I recently completed the fifth in a series of not-so-short short stories about a kid named Michael Madison, who, along with his Dad, Dan, his Mom, Melanie, and a growing list of characters, gets involved in solving mysteries, of sorts. In the first story, with the working title of "The Legend of Ben Payne," Mike's persistence and tech skills lead to the unravelling of a hundred year old mystery involving a train robbery, a gold mining pair of brothers, and mysterious holes in the Madison's back yard. The Madison's curious dog, Wrigley, by the way, is our real dog, but Michael is not my son. Nor am I Dan Madison, although there are similarities; and there are some intentional, some inadvertent, similarities between real people and characters in the stories.

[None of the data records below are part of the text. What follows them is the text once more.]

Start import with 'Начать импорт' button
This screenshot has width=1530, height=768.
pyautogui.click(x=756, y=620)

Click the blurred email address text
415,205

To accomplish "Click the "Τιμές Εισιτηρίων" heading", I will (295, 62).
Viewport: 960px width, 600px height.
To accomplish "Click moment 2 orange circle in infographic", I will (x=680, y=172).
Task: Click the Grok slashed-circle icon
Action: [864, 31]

I won't offer any disclaimer or apology. I've genuinely tried to be nice to everyone, and in creating the characters of Dan, Melanie, Mike, and their friends, I've endeavored to make them nice, gentle, kind, and generous--in honor of my Dad who was a true gentleman.

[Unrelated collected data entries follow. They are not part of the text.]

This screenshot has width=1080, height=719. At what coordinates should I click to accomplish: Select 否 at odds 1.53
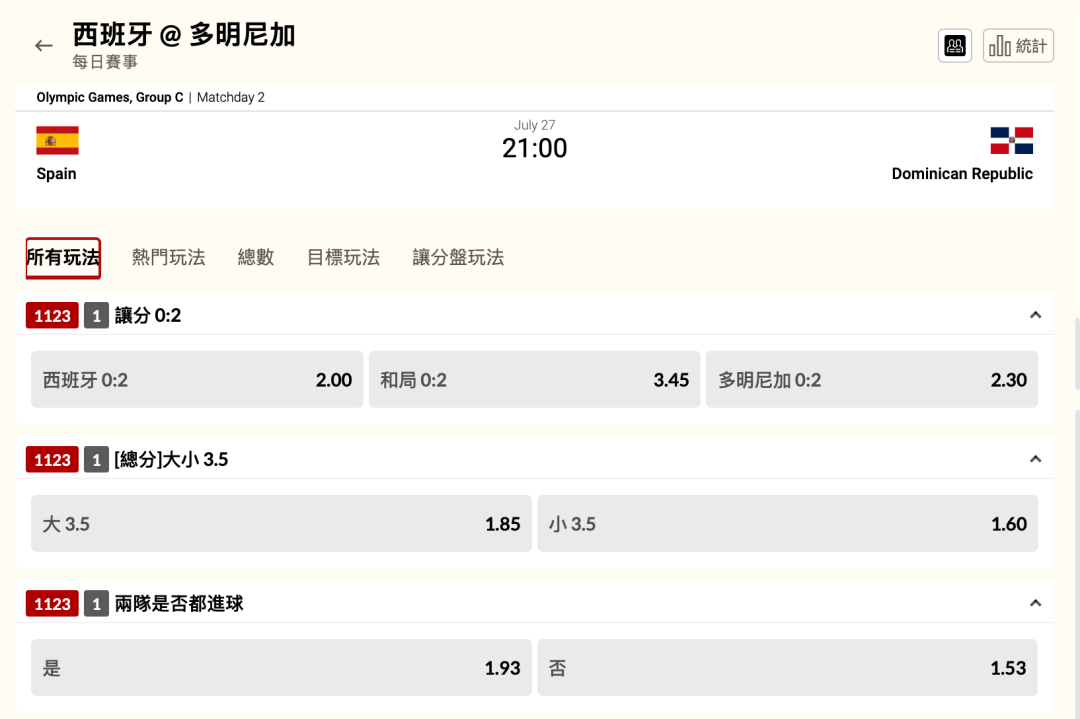(787, 668)
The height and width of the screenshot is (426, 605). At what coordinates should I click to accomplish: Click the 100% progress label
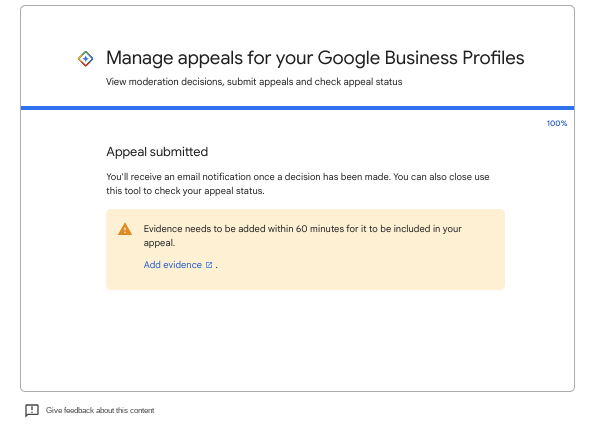click(x=556, y=123)
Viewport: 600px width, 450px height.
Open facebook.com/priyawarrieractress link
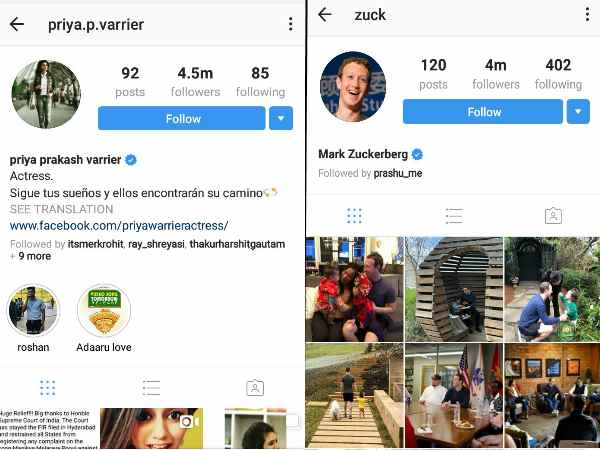pyautogui.click(x=119, y=225)
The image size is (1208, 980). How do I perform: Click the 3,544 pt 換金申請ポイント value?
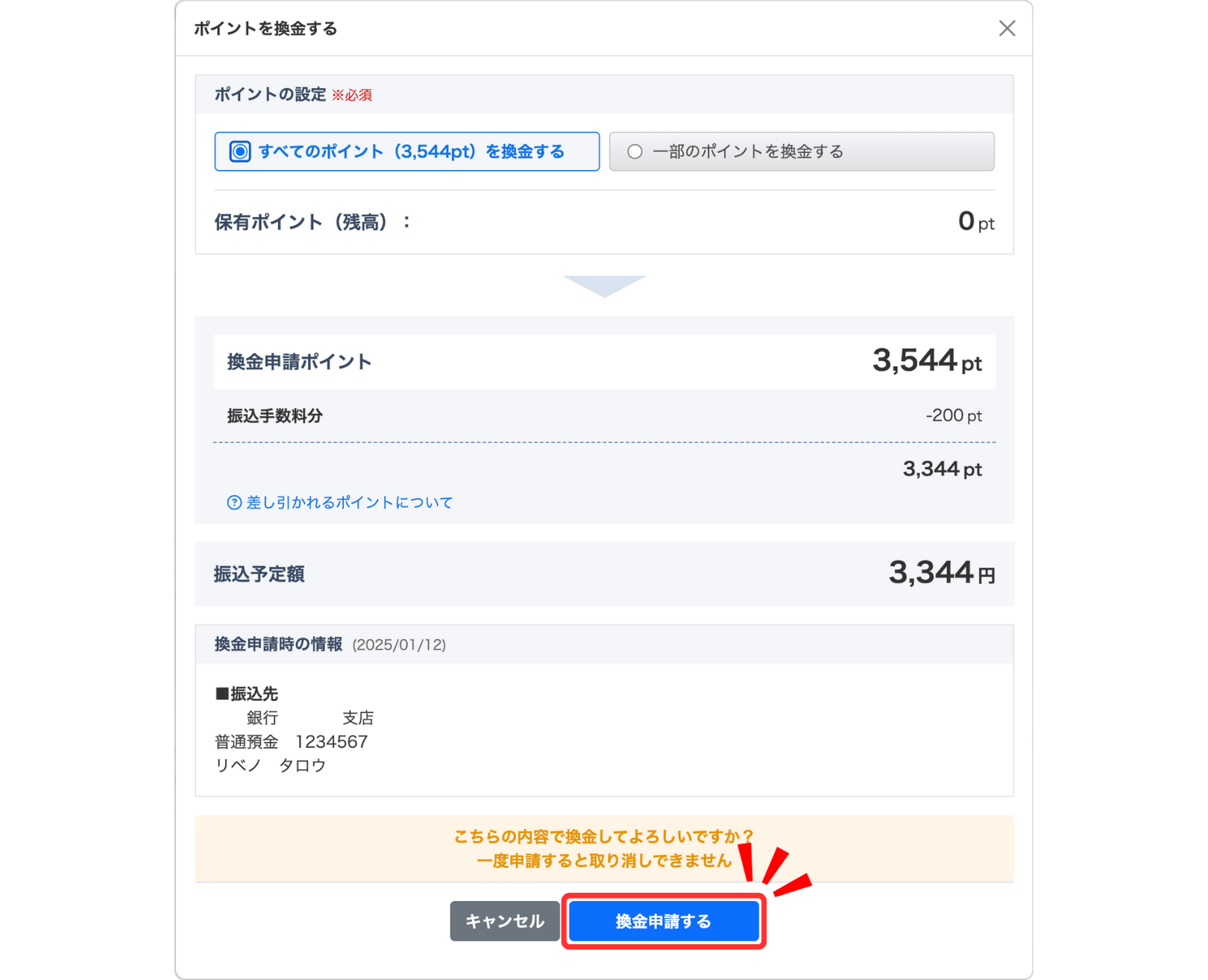[x=927, y=361]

I will have "Ben Payne" for sale on one or another of the e-book sites sometime soon. If you stumble across my blog, take my word for it--it's a good story. The other four to follow soon are even better.

False Advertising

What's the point? My favorite airline, the one I use most because I like it, is always advertising "low, low fares," as low as $49. Well, it's almost true that the fares start at $49, but that's not what you'd pay for the one and only destination that's listed at $49. You also pay $3.70 Fed Excise tax per take-off and landing ($7.40 for a round trip), $9 PFC (Passenger Facility Charge), and $5 government mandated 9/11 security fee. So, you can't fly round trip to anywhere for $98 in spite of what the advertising says. It's at least $21 more than that--and that's if you pick the right days--the $49 starter figure is only good three or four days each week--it could go as high as $123 if you pick the wrong day, and it's a different day every week.

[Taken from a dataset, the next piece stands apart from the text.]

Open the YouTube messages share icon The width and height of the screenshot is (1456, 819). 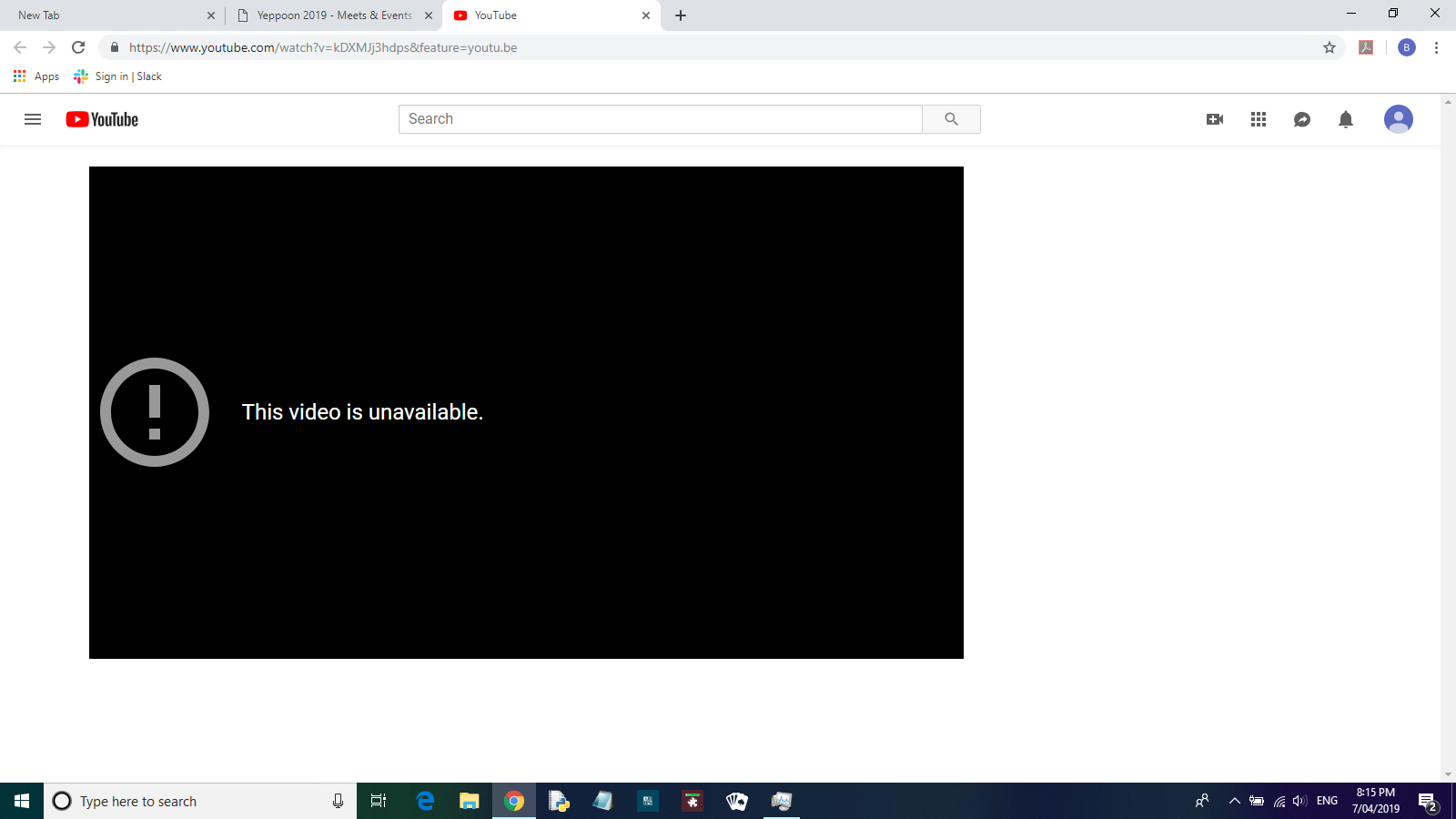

What if your favorite hamburger joint priced the same way? The overhead menu board says "Whopper--$0.50*" but the asterisk points you to the bottom of the page which says, "on the fifth Thursday of each month, does not include obligatory meat and cheese charge of $2 per Whopper, nor mandated FPCC (Fresh Produce & Condiment Charge) of $1, nor Parent Company imposed profit margin of $0.45 per transaction. Certain limits may apply.

Airlines aren't the worst, by the way. Have you ever really looked hard at your phone bill or electric utility bill?